Nothing keeps Mike White from his daily dairy deliveries — not even surgery. Two weeks ago, the third-generation milkman wrapped up his route at 11:30 a.m., showered and arrived at the hospital by 1:30 p.m. for what was fortunately an uneventful hernia repair.

“When you’re self-employed, you really have to have things scheduled out,” Mike says.

You also have to be circumspect about whom to tap when the doctor says you can’t lift more than 15 pounds for a month. Mike knew he needed help to haul milk, ice cream and frozen meat on 50 stops a day, four days a week, in St. Louis Park, Edina and Minneapolis. He knew he needed David Nelson.

“My parents have been served by Mike since before I was born,” says David, a 20-year-old exercise science student at the University of Minnesota Duluth.
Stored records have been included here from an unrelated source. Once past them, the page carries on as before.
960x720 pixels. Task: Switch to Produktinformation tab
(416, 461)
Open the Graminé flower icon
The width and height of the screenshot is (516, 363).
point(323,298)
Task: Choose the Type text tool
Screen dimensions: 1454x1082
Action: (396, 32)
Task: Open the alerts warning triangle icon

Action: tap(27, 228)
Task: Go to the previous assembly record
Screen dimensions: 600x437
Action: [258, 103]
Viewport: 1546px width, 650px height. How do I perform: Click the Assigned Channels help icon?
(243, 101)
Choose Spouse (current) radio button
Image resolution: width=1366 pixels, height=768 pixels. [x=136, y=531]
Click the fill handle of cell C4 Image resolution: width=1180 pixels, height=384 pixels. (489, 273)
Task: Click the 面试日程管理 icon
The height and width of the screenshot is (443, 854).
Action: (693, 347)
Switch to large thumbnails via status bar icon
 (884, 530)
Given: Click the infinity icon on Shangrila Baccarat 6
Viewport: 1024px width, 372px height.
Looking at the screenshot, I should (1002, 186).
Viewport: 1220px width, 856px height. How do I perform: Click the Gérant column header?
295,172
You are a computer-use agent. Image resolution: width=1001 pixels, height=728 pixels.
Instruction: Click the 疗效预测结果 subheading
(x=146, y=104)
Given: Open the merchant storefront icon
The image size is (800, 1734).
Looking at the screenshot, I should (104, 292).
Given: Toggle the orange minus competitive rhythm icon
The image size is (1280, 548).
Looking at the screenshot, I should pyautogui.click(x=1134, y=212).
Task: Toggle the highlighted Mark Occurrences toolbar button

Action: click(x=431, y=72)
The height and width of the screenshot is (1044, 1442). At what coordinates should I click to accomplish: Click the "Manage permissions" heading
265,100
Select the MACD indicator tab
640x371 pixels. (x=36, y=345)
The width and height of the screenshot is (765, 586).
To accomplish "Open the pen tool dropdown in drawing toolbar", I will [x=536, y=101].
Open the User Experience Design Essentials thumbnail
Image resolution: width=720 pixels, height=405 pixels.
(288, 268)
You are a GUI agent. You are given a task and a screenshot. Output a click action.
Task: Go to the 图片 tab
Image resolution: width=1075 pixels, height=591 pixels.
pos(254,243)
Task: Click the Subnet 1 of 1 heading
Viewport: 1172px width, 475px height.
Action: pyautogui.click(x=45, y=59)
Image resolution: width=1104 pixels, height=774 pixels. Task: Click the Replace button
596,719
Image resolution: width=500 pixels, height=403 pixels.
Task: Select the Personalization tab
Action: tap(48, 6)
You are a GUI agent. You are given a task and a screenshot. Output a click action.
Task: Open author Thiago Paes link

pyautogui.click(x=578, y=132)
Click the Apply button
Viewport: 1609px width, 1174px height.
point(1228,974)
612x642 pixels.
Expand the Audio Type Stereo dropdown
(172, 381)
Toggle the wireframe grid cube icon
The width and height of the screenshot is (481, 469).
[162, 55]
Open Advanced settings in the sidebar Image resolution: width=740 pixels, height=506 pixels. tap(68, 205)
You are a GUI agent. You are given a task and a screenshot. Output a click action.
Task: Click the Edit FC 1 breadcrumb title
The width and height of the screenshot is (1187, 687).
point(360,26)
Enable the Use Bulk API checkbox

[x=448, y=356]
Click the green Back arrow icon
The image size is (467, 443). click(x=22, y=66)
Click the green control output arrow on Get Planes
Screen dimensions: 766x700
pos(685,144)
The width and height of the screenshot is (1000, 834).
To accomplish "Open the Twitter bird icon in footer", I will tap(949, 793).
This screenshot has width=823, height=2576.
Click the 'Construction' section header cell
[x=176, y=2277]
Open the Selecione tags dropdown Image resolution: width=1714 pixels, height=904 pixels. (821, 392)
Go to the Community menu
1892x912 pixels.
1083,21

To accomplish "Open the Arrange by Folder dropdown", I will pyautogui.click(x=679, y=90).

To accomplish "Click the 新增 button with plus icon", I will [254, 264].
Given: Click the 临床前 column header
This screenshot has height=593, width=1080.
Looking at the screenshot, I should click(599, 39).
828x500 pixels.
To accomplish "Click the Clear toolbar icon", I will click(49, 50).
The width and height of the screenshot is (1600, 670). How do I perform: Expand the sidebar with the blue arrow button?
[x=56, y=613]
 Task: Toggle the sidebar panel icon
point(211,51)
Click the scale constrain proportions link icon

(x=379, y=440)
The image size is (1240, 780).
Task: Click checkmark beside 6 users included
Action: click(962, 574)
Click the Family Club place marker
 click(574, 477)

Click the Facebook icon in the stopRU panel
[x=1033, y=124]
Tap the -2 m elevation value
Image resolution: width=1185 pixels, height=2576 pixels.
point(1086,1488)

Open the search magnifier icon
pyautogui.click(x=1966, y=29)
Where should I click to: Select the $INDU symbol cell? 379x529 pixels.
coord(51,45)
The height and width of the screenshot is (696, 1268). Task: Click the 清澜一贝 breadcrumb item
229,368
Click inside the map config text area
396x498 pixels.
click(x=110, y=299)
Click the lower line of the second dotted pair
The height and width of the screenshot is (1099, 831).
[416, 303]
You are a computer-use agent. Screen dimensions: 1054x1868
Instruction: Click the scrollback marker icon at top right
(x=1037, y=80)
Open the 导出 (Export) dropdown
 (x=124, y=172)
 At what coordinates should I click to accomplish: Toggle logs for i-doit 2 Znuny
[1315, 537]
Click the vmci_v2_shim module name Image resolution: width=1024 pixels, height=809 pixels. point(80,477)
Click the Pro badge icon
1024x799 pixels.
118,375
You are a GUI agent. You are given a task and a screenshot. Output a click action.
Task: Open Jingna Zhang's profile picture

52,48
The youngest of five children, David always was the biggest milk drinker in his clan. Even better, he’s a competitive weightlifter.

“He’s stronger than me,” Mike confirms, “although I’m curiously strong for my age,” which is 61.

Mike has been driving his sunny yellow and white White’s Dairy Delivery truck since 1978, following the legacy of his grandfather, Emmett, and father, James. Mike’s wife, Suzie, had her own route for years, and his son, Steve, a teacher, pitched in when he was younger.

The week before surgery, Mike began training David, who quickly grasped the wisdom behind rule No. 1: Go to bed early. David awoke at 3:15 a.m., “to consume lots of caffeine,” and arrived at Mike’s St. Louis Park home before 5. They drove together to Kemp’s Dairy in northeast Minneapolis, loaded the truck and arrived at their first stop, the St. Louis Park Emergency Program (STEP), just before 7. After leaving 135 dozen eggs (a weekly donation from Mike’s parish), they stopped at a day care center.

“Mike, what’s the best way to get these on here?” David asked as he studied his dolly and several crates of milk.

“Oh, right. I haven’t shown you that, yet,” Mike says. “Just tip it back like that.”

On a tree-lined street, they jumped out in matching red shirts for a series of home deliveries.

“She forgot me,” Mike says, after repeatedly ringing the doorbell of a new customer. “It’s hard to remember until you get into a pattern.”

Next door, a seasoned customer awaits. She gets milk. Her dog gets a Milkbone from a 10-pound box Mike keeps in his truck. (He has cat treats, too.)

Four days later, post-surgery, Mike is back in the driver’s seat, directing David, frozen pizza by frozen pizza.

“It went pretty good,” says Mike, who might try to keep his competent assistant a bit longer.

“The best part is interacting with people,” David says, including one young woman in a UMD Bulldogs shirt. “I’m learning to pay attention to details,” David adds, “and am finding out just how bad the drivers are on the highway.”